In a study published today in the Proceedings of the National Academy of Sciences, the researchers describe how podocalyxin, a protein in blood vessels, plays a key role in preventing harmful blood components from leaking into the brain during inflammation in response to infection or injury.
The discovery marks the first time scientists have understood the function of podocalyxin in the blood-brain barrier — a membrane that separates the brain from blood circulating in the rest of the body and that is essential for maintaining healthy brain function. Disruption of this barrier is common in neurodegenerative diseases and contributes to disease symptoms.
“These findings are incredibly exciting,” said Jessica Cait, the study’s lead author and a graduate research student at the Biomedical Research Centre at UBC. “For the first time, we have been able to show that this protein is critical to the integrity of the blood-brain barrier.”
To conduct the study, the researchers performed an analysis of the effects of podocalyxin loss in human endothelial cells, as well as in mouse models of inflammation. They were able to show that endothelial cells, which provide the inner tubing of blood vessels, require podocalyxin to strengthen blood vessels.
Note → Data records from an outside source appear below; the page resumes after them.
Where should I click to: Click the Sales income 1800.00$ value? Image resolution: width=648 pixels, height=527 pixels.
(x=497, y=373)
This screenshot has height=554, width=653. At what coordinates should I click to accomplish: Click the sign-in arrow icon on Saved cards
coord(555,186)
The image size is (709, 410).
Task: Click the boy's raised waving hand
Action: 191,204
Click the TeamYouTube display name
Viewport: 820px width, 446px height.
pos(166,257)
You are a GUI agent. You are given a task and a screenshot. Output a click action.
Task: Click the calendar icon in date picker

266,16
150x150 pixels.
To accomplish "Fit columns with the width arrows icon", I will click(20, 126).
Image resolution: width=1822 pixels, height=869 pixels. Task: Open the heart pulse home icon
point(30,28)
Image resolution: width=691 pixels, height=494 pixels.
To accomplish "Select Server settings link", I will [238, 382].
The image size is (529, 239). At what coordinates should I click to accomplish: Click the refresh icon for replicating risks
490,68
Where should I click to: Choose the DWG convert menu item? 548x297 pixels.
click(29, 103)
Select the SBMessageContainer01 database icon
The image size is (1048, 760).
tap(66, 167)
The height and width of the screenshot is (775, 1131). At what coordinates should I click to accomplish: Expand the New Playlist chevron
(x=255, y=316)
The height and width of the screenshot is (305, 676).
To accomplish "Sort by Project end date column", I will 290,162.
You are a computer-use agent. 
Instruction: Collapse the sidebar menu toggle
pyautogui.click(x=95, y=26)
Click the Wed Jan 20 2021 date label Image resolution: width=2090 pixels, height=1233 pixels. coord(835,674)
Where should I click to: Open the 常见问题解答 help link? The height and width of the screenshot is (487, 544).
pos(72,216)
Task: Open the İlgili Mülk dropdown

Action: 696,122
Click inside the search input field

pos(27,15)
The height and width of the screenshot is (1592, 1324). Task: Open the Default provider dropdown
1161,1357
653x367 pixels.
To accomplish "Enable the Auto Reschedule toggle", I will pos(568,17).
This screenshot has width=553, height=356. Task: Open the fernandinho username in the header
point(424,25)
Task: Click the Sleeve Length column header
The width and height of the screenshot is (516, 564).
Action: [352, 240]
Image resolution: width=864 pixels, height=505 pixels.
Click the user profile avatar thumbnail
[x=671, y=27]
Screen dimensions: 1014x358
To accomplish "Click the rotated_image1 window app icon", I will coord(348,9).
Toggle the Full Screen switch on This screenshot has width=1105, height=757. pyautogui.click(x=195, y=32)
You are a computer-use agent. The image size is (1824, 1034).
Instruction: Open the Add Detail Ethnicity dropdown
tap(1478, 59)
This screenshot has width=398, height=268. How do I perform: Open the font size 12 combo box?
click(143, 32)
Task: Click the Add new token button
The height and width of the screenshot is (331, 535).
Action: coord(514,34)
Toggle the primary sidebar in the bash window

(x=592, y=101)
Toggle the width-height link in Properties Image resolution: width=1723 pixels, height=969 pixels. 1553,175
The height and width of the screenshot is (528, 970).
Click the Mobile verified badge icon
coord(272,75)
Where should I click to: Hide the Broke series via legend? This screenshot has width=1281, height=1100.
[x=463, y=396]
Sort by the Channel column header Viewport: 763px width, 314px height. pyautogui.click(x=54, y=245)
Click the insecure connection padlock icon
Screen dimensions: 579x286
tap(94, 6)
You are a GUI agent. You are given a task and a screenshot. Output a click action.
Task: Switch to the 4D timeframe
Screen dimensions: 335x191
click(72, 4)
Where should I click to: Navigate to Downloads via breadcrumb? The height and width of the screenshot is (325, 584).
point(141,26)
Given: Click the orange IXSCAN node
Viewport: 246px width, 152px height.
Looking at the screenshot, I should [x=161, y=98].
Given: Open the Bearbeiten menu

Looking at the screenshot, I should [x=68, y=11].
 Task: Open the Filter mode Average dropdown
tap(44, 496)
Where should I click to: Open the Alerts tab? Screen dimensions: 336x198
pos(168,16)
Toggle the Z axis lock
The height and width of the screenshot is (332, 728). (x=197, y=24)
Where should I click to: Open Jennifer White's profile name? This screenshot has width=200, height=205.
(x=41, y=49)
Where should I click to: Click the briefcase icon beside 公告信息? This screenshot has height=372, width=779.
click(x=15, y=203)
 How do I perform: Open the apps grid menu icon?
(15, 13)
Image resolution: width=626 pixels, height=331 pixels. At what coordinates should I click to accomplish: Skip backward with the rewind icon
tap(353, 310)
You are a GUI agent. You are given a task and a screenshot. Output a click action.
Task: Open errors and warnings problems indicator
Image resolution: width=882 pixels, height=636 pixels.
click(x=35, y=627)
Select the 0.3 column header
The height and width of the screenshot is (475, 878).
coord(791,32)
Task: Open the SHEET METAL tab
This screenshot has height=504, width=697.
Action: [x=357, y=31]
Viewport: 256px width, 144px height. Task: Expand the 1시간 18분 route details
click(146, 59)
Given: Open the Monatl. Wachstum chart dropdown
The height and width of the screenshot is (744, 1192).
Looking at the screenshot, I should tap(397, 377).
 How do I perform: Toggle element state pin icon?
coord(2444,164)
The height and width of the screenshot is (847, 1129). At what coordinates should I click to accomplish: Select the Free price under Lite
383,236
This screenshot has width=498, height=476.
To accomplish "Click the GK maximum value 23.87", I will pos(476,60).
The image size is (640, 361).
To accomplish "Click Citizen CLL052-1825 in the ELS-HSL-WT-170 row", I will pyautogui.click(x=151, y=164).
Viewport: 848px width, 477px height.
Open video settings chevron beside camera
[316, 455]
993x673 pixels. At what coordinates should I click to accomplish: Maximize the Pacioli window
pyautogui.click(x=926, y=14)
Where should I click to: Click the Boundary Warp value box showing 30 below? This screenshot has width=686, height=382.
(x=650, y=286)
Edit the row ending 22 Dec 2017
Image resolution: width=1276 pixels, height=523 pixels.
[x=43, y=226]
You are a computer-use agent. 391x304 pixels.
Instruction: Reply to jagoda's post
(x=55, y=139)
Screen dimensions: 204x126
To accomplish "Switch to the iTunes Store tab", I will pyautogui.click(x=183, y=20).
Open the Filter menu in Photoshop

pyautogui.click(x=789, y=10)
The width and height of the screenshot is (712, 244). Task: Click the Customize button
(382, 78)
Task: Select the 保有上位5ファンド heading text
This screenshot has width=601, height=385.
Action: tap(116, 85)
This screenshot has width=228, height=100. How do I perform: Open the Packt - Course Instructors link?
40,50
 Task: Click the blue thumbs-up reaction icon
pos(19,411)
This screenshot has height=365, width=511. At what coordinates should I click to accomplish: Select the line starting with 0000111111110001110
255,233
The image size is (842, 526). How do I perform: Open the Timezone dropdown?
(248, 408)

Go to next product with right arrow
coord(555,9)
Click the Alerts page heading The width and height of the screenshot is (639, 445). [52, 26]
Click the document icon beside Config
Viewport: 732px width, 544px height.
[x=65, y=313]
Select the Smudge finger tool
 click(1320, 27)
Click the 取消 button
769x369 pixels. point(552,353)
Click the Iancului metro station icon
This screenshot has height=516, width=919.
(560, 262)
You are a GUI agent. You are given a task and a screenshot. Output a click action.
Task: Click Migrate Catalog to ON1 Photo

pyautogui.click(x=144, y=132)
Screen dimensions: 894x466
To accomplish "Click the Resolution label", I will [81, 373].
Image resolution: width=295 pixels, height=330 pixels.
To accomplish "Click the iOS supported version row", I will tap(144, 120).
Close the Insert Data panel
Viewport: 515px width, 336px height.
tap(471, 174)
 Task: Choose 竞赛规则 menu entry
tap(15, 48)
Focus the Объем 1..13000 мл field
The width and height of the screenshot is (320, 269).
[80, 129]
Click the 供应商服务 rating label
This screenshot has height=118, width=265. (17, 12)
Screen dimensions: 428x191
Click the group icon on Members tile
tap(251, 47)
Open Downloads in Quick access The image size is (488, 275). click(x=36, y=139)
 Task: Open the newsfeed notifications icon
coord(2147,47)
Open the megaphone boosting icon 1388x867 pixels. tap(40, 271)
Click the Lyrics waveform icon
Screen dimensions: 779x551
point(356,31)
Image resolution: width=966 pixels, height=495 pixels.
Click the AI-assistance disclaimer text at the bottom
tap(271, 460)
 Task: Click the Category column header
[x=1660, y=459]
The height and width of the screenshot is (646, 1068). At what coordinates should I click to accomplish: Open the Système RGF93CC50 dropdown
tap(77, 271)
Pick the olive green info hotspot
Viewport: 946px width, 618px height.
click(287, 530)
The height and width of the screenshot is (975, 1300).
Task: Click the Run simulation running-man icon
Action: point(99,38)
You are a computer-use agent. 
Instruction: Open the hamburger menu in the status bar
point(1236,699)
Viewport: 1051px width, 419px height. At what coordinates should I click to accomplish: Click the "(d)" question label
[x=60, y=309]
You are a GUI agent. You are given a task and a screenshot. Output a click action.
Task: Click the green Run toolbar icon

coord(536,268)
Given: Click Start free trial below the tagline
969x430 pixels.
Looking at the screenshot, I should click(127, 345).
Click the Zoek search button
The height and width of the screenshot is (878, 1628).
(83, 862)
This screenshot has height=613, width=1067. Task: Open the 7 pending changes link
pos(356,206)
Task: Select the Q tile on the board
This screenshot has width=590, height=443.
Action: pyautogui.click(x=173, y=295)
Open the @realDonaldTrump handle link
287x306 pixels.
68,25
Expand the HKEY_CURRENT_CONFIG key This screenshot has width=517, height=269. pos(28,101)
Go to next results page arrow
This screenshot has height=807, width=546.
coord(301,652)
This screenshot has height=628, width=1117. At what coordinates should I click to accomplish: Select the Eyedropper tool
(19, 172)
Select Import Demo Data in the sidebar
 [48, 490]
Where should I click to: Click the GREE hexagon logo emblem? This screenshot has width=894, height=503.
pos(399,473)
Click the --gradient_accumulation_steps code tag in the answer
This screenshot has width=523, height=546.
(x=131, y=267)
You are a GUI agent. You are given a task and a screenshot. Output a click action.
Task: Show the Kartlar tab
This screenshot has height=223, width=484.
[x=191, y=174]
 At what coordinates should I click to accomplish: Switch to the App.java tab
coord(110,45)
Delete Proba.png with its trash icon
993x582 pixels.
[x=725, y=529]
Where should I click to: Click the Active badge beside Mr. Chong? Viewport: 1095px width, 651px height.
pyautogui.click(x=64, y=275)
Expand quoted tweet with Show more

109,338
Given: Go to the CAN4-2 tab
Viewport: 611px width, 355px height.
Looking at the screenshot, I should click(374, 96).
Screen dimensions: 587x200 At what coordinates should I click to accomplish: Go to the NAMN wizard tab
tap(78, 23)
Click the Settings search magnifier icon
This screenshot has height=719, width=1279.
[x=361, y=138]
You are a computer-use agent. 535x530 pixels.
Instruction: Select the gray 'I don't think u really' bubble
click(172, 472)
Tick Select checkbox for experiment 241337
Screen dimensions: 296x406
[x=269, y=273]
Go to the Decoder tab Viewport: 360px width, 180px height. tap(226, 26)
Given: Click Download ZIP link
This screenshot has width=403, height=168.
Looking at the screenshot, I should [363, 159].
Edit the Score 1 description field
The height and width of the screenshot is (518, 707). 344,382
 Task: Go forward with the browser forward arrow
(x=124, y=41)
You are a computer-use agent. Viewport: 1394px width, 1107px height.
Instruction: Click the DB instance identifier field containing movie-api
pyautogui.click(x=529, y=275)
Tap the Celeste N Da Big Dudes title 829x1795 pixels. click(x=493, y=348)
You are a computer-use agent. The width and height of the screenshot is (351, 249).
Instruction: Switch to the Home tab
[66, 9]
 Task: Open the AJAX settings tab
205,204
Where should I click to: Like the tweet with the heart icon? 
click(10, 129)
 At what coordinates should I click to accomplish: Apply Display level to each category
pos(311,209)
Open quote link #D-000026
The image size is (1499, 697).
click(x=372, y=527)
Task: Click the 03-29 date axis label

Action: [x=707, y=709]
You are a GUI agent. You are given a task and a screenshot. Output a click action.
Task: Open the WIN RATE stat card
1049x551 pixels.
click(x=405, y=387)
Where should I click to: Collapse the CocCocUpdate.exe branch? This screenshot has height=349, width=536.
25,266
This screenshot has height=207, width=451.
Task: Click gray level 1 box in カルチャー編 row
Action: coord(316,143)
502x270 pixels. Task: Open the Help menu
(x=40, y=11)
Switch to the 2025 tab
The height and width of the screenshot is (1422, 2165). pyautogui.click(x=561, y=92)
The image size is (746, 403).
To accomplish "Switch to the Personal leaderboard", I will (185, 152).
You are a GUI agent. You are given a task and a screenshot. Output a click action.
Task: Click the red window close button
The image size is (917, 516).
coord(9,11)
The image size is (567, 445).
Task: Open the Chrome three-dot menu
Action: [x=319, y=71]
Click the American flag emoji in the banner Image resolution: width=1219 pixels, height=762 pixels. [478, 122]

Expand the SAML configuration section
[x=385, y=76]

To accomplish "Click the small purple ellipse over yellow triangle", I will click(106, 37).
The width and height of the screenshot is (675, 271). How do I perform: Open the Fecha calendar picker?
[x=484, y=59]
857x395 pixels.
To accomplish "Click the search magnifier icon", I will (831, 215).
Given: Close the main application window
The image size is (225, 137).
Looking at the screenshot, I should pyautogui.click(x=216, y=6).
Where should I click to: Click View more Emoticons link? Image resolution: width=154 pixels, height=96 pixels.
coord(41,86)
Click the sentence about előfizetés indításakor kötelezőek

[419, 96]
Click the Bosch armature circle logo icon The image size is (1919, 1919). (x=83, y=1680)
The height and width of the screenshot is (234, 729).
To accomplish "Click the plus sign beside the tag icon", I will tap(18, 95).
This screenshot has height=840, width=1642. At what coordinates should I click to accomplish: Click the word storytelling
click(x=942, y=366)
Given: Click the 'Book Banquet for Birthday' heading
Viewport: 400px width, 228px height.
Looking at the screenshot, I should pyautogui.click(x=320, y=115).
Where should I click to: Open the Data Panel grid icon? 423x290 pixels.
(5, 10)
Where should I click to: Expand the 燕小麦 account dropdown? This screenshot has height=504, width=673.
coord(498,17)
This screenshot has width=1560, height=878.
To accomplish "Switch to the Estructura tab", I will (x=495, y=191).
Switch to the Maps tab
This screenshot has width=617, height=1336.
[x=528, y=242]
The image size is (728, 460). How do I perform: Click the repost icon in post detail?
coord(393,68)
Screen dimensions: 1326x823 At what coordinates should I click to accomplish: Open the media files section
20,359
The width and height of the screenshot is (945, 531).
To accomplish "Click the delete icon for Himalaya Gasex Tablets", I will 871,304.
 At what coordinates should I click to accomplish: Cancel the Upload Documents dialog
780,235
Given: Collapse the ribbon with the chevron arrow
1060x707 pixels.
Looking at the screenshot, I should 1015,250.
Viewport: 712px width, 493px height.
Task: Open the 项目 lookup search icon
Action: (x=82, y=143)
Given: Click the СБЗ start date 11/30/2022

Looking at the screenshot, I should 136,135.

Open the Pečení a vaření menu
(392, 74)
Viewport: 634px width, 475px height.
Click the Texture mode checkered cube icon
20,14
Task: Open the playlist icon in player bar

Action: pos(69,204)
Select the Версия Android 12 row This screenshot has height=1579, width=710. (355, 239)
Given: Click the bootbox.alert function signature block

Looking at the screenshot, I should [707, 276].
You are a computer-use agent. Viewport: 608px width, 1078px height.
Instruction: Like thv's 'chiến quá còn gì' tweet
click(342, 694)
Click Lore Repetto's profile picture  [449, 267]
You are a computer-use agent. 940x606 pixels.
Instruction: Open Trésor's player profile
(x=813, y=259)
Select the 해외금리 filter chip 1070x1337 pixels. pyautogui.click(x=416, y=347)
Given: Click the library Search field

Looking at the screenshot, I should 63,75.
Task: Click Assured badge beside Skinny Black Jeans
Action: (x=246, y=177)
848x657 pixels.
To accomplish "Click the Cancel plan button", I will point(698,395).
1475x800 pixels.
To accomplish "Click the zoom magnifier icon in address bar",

The protein helps generate tight contacts between the cells so that potentially harmful blood components or bacterial and viral toxins can’t permeate brain tissue during times of inflammation.
“Until now, the function of this protein was a mystery,” said Dr. Michael Hughes, co-lead author and a research associate at the Biomedical Research Centre. “Nobody thought to look at this as something controlling the blood-brain barrier.”
The researchers hope their findings will lead to the development of new drugs and treatments for preventing blood-brain barrier breakdown. They have also started manipulating podocalyxin to control opening the blood-brain barrier.
“A significant hindrance to treating neurodegenerative diseases at the moment is that most drugs can’t cross the blood-brain barrier,” said Dr. Kelly McNagny, the study’s senior author and a professor in UBC’s department of medical genetics and the School of Biomedical Engineering. “But if we are able to induce transient opening of the blood-brain barrier, that could allow us to deliver treatment directly to brain tissue.”
The study was co-authored by researchers at ICORD in the Blusson Spinal Cord Centre at Vancouver General Hospital, the Centre for Heart and Lung Innovation at St Paul’s Hospital, the Djavad Mowafaghian Center for Brain Health and the Life Sciences Institute at UBC, as well as researchers at the University of Alberta. It was supported by funding from the Canadian Institutes of Health Research.